Milto entra numa loja de produtos naturais e pede algo pra “melhorar a resistência”. A atendente entende “resistência imunológica” e começa a indicar própolis, vitamina D3, açafrão. Milto vai fingindo que entende, enquanto saca do bolso uma resistência de chuveiro de verdade.

Twist / Escalação

A cada produto que a atendente indica, Milto pergunta se “bota dentro” da resistência do chuveiro, se a creatina “esquenta mais” se colocada ali.
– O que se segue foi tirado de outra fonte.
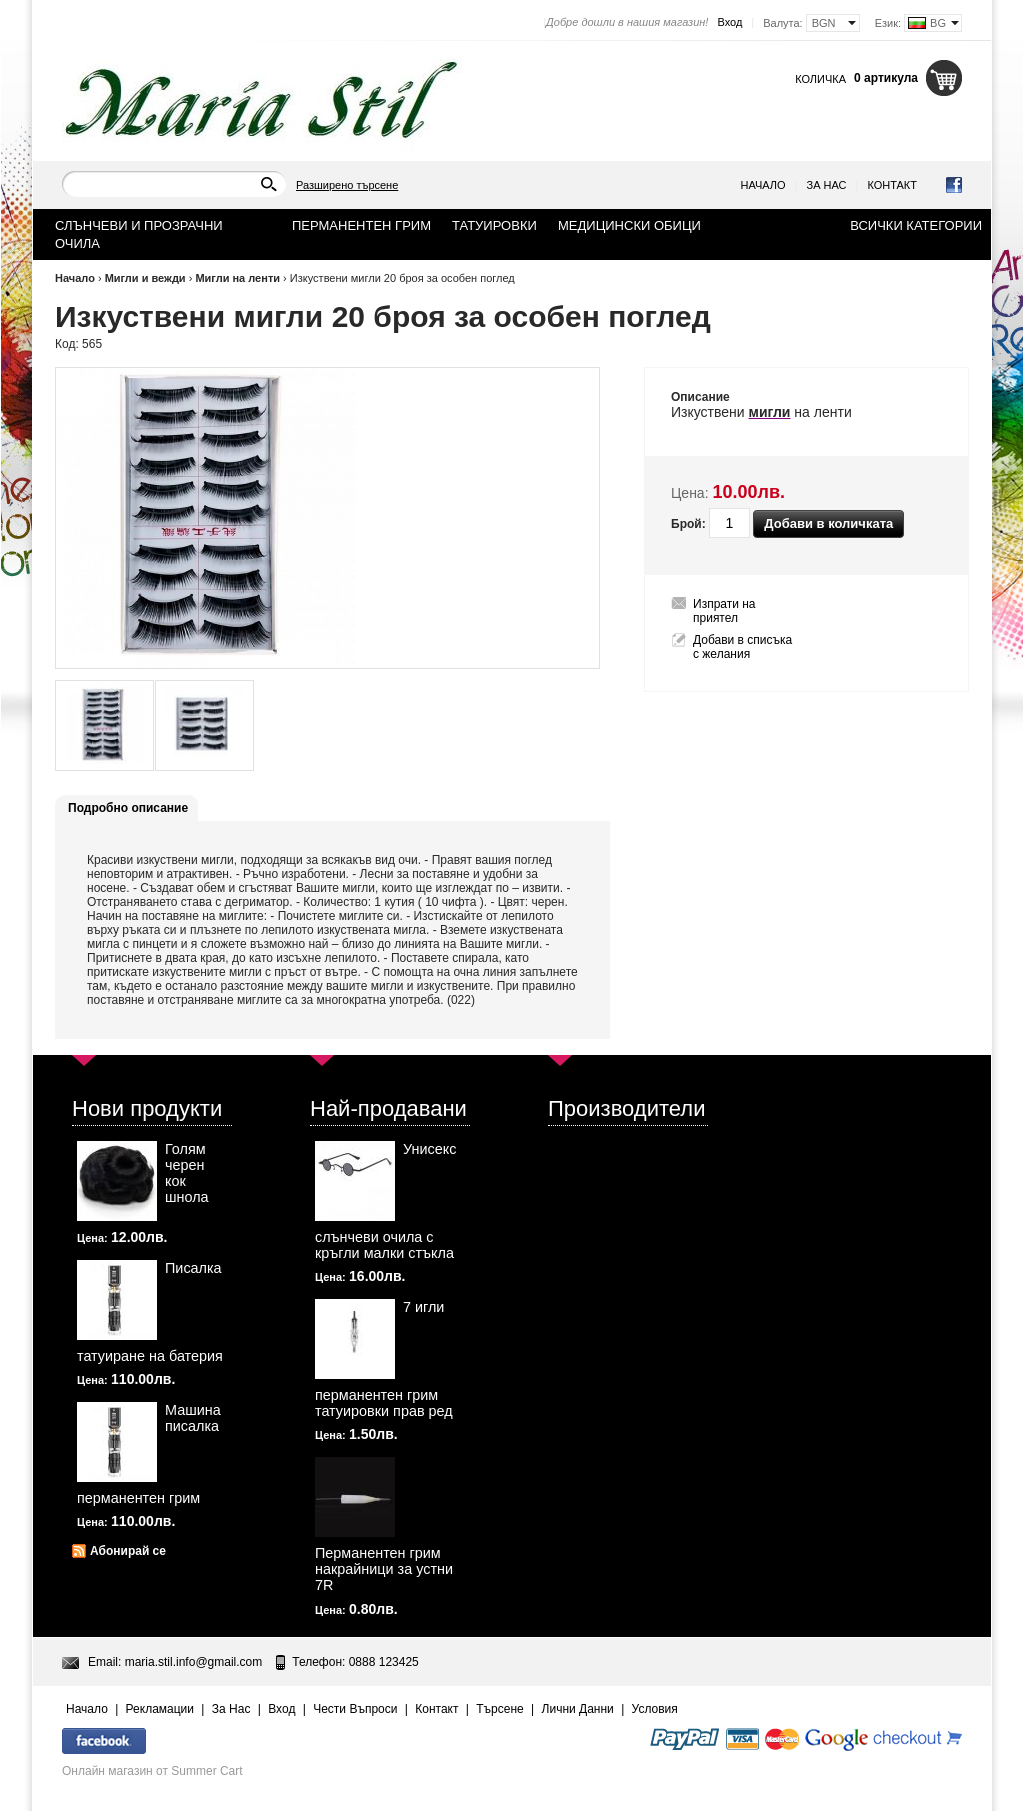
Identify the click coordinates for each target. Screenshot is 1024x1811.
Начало (763, 185)
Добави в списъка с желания (742, 647)
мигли (770, 412)
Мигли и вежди (145, 278)
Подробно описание (128, 808)
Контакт (892, 185)
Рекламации (160, 1709)
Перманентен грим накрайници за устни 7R (384, 1569)
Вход (729, 22)
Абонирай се (128, 1551)
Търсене (499, 1709)
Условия (655, 1709)
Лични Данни (578, 1709)
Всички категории (916, 225)
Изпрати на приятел (724, 611)
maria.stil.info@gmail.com (194, 1662)
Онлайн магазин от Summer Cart (152, 1771)
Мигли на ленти (237, 278)
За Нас (827, 185)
A atendente e um colega tentam entender se ele tá confundindo coisa de organismo com peça elétrica, até a ficha cair: “Ele tá falando da resistência quando vai tomar banho!“. A loja fica paralisada tentando processar por que alguém entraria numa loja de produtos naturais pra consertar chuveiro.

Melhores Reações

  • “Não é pra resistência. Ah, não. Agora que eu entendi. Tortar no lugar errado.”
  • “Ele tá falando da resistência quando vai tomar banho. Não é isso?”
  • “Não, não sei não. É melhor evitar isso, hein?”
  • “Só se for outra coisa. Potência dele masculina.”

Análise

A pegadinha é construída inteira sobre um duplo sentido da palavra “resistência” — saúde imunológica versus peça de chuveiro — que em tese ninguém confundiria, mas que Milto vende com tanto deadpan que os atendentes começam a duvidar da realidade. A queixa “não tá esquentando, chega de noite, não esfria” soa como sintoma e como defeito elétrico ao mesmo tempo. O objeto físico (resistência de chuveiro na mão) é o absurdo visual que finalmente rompe o mal-entendido, mas o tempo que a loja leva pra entender é onde mora a comédia. Clássico caso onde a vítima não é burra: é a situação que é absurda.